* _ACTIVITY_:
The records below need to be copied in full. Match them exactly.

Stored items:
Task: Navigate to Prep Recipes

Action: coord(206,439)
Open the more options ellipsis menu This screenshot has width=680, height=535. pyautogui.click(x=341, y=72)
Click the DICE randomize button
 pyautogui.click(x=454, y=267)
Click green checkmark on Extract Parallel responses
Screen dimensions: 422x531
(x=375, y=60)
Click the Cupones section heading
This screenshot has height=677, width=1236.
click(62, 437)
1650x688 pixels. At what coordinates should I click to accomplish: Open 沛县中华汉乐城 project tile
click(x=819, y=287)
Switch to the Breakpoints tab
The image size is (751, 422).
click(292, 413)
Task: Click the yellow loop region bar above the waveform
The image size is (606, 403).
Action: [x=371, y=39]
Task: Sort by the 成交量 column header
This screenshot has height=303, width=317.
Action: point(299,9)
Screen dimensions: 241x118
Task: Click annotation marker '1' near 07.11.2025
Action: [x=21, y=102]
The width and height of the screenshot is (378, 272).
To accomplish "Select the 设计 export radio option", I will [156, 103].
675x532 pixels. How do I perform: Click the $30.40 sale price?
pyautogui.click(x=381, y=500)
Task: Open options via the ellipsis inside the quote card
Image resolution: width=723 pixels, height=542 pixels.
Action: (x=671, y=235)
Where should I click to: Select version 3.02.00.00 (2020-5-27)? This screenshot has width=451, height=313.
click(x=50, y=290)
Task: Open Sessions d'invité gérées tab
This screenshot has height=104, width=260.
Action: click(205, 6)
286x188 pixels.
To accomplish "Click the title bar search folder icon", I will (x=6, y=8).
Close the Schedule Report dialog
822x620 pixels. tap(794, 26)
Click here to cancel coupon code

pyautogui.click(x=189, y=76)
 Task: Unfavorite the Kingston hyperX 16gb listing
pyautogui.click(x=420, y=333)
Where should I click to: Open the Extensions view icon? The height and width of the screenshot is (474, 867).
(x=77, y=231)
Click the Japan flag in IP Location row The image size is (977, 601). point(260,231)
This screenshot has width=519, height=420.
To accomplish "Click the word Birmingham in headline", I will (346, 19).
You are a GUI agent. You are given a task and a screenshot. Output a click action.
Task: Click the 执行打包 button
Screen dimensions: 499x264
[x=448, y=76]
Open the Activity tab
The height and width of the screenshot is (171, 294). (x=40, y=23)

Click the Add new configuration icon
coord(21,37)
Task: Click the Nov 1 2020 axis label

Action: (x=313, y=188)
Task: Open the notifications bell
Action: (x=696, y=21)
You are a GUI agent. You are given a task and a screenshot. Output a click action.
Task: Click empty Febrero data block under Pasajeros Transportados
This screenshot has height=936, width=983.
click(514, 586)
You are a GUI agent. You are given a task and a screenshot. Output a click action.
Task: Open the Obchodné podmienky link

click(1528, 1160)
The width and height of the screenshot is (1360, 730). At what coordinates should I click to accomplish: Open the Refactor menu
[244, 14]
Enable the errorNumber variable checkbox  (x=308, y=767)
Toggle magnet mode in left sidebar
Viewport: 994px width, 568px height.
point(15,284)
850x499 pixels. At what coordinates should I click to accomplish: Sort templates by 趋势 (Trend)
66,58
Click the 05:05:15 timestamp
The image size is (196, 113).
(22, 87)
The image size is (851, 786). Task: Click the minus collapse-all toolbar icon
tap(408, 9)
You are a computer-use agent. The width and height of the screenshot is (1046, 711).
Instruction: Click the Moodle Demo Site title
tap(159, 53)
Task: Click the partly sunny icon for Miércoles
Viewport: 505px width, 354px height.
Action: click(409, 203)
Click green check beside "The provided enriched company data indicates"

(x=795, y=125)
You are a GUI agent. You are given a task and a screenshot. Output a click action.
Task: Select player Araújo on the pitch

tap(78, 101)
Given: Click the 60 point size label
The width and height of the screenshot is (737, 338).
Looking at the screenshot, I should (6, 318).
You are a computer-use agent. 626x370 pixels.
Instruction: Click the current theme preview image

* _OUTPUT FOR THIS TASK_:
Task: Navigate to Prep Recipes

Action: coord(206,439)
Open the more options ellipsis menu This screenshot has width=680, height=535. pyautogui.click(x=341, y=72)
Click the DICE randomize button
 pyautogui.click(x=454, y=267)
Click green checkmark on Extract Parallel responses
Screen dimensions: 422x531
(x=375, y=60)
Click the Cupones section heading
This screenshot has height=677, width=1236.
click(62, 437)
1650x688 pixels. At what coordinates should I click to accomplish: Open 沛县中华汉乐城 project tile
click(x=819, y=287)
Switch to the Breakpoints tab
The image size is (751, 422).
click(292, 413)
Task: Click the yellow loop region bar above the waveform
The image size is (606, 403).
Action: [x=371, y=39]
Task: Sort by the 成交量 column header
This screenshot has height=303, width=317.
Action: point(299,9)
Screen dimensions: 241x118
Task: Click annotation marker '1' near 07.11.2025
Action: [x=21, y=102]
The width and height of the screenshot is (378, 272).
To accomplish "Select the 设计 export radio option", I will [156, 103].
675x532 pixels. How do I perform: Click the $30.40 sale price?
pyautogui.click(x=381, y=500)
Task: Open options via the ellipsis inside the quote card
Image resolution: width=723 pixels, height=542 pixels.
Action: (x=671, y=235)
Where should I click to: Select version 3.02.00.00 (2020-5-27)? This screenshot has width=451, height=313.
click(x=50, y=290)
Task: Open Sessions d'invité gérées tab
This screenshot has height=104, width=260.
Action: click(205, 6)
286x188 pixels.
To accomplish "Click the title bar search folder icon", I will (x=6, y=8).
Close the Schedule Report dialog
822x620 pixels. tap(794, 26)
Click here to cancel coupon code

pyautogui.click(x=189, y=76)
 Task: Unfavorite the Kingston hyperX 16gb listing
pyautogui.click(x=420, y=333)
Where should I click to: Open the Extensions view icon? The height and width of the screenshot is (474, 867).
(x=77, y=231)
Click the Japan flag in IP Location row The image size is (977, 601). point(260,231)
This screenshot has width=519, height=420.
To accomplish "Click the word Birmingham in headline", I will (346, 19).
You are a GUI agent. You are given a task and a screenshot. Output a click action.
Task: Click the 执行打包 button
Screen dimensions: 499x264
[x=448, y=76]
Open the Activity tab
The height and width of the screenshot is (171, 294). (x=40, y=23)

Click the Add new configuration icon
coord(21,37)
Task: Click the Nov 1 2020 axis label

Action: (x=313, y=188)
Task: Open the notifications bell
Action: (x=696, y=21)
You are a GUI agent. You are given a task and a screenshot. Output a click action.
Task: Click empty Febrero data block under Pasajeros Transportados
This screenshot has height=936, width=983.
click(514, 586)
You are a GUI agent. You are given a task and a screenshot. Output a click action.
Task: Open the Obchodné podmienky link

click(1528, 1160)
The width and height of the screenshot is (1360, 730). At what coordinates should I click to accomplish: Open the Refactor menu
[244, 14]
Enable the errorNumber variable checkbox  (x=308, y=767)
Toggle magnet mode in left sidebar
Viewport: 994px width, 568px height.
point(15,284)
850x499 pixels. At what coordinates should I click to accomplish: Sort templates by 趋势 (Trend)
66,58
Click the 05:05:15 timestamp
The image size is (196, 113).
(22, 87)
The image size is (851, 786). Task: Click the minus collapse-all toolbar icon
tap(408, 9)
You are a computer-use agent. The width and height of the screenshot is (1046, 711).
Instruction: Click the Moodle Demo Site title
tap(159, 53)
Task: Click the partly sunny icon for Miércoles
Viewport: 505px width, 354px height.
Action: click(409, 203)
Click green check beside "The provided enriched company data indicates"

(x=795, y=125)
You are a GUI agent. You are given a task and a screenshot. Output a click action.
Task: Select player Araújo on the pitch

tap(78, 101)
Given: Click the 60 point size label
The width and height of the screenshot is (737, 338).
Looking at the screenshot, I should (6, 318).
You are a computer-use agent. 626x370 pixels.
Instruction: Click the current theme preview image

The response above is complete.